Integer. Number of pre-treatment periods to exclude from the "clean" window. Default 0.

clean_controls

Logical. If TRUE (default), exclude already-treated units from the control group within each sub-experiment.

plot

Logical. Whether to return an event-study plot. Default TRUE.

Value

A named list:

estimate

Scalar ATT (weighted average across cohorts).

event_study

Data frame with columns rel_period, estimate, ci_lo, ci_hi.

stacked_data

The stacked data frame used for estimation.

plot

A ggplot2 event-study plot, or NULL if plot = FALSE.

Details

Stacked Difference-in-Differences Estimator

Implements the stacked DiD estimator following Cengiz et al. (2019) and Baker et al. (2022).
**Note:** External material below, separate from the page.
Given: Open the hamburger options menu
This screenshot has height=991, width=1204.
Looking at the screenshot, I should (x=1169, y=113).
For each treatment cohort, a "sub-experiment" dataset is created by stacking the cohort's treated units with clean control units (never-treated or not-yet-treated). TWFE is then estimated on this stacked dataset with cohort-by-period interactions, returning an average treatment effect on the treated (ATT) and event-study dynamic effects.

References

Baker, A. C., Larcker, D. F., & Wang, C. C. Y. (2022). How much should we trust staggered difference-in-differences estimates? Journal of Financial Economics, 144(2), 370-395.
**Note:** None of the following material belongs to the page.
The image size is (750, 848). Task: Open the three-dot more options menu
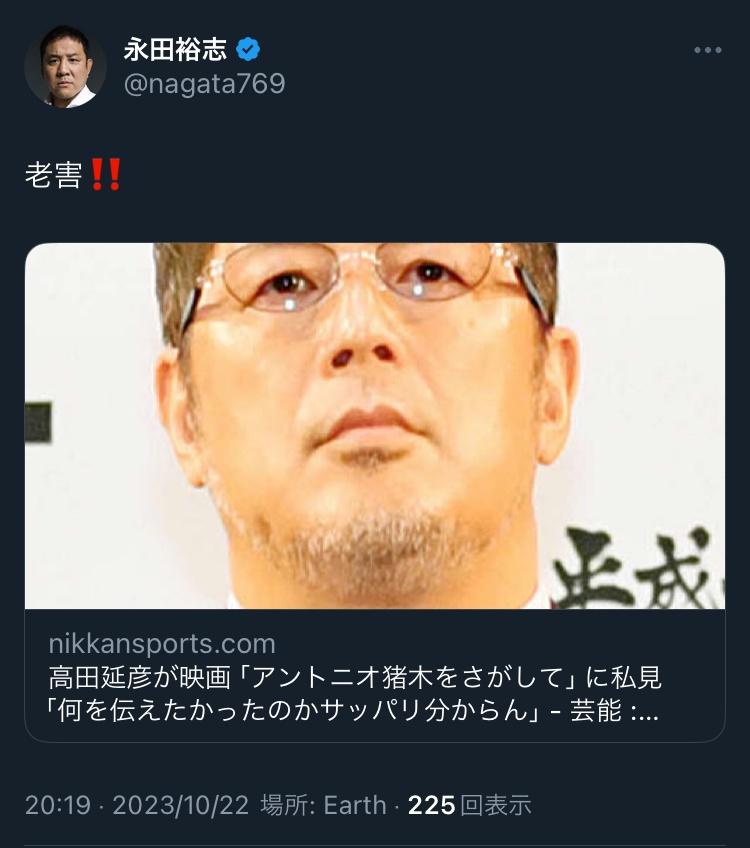click(x=708, y=50)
Cengiz, D., Dube, A., Lindner, A., & Zipperer, B. (2019). The effect of minimum wages on low-wage jobs. Quarterly Journal of Economics, 134(3), 1405-1454.

Examples

if (requireNamespace("fixest", quietly = TRUE)) {
  data("base_stagg", package = "fixest")
  # base_stagg has: id, year, treated, treatment_time, y, ...
  res <- stacked_did(
    data           = base_stagg,
    unit_var       = "id",
    time_var       = "year",
    outcome_var    = "y",
    treat_time_var = "year_treated",
    anticipation   = 0,
    clean_controls = TRUE,
    plot           = TRUE
  )
  print(res$estimate)
  res$plot
}
#> Error in loadNamespace(x) : there is no package called ‘..cohort..’
#> ATT estimation failed: Error in res[[2]] : subscript out of bounds
#> This error was unforeseen by the author of the function feols. If you think your call to the function is legitimate, could you report?
#> [1] NA